From: "R. DuFresne" <>
To: Crispin Harris <>
Date: Tue Aug 27 21:35:21 2002

On Wed, 28 Aug 2002, Crispin Harris wrote:


> My personal preference is to have a policy enforcement system between the
> VPN Terminator and the internal networks. This is mostly because I don't
> trust that the traffic INSIDE the VPN is as clean as it cold be. Much of
> this is because I am a paranoid SOB, who is aware that the easiest (and
> often cheapest) ways to break a network are _NOT_ through the firewall:
> - Steal the CEO/CFO/CTO's laptop.
> - Break-in to the CEO/MIS' house and use the "Fully Authenticated,
> Encrypted" VPN.
> - Bribe the secretary.
> - Break in to a partner organisation who has a useless firewall/VPN
> security setup.

These days, there's perhaps one more area even less secure and a better
route for attacking;

The wireless network. It's often fully exposed and unencrypted, even in
those environments that know better from the wired end.
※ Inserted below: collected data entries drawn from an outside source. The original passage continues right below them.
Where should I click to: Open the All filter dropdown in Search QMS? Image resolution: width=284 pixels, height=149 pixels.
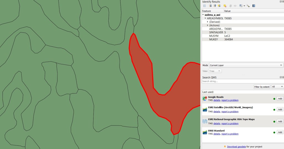coord(277,87)
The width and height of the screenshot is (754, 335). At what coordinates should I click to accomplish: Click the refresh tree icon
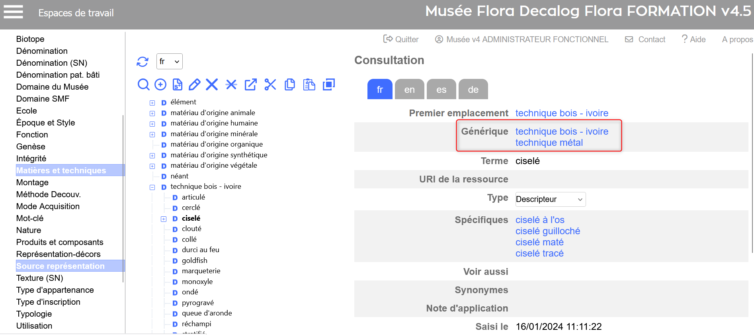tap(143, 62)
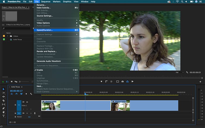Toggle Video 1 track output eye
The height and width of the screenshot is (128, 205).
pos(27,102)

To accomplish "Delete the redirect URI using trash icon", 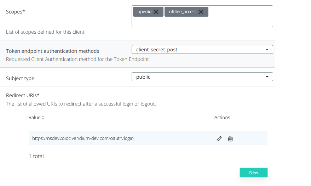I will point(230,139).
And, one can gain
in places totally free and annonymous wireless access into the internet
from which to probe and attack others from, but, this is an additional
side issue to the wirelss side attack on a company...


Ron DuFresne

        admin & senior security consultant:
"Cutting the space budget really restores my faith in humanity.  It
eliminates dreams, goals, and ideals and lets us get straight to the
business of hate, debauchery, and self-annihilation."
                -- Johnny Hart
testing, only testing, and damn good at it too!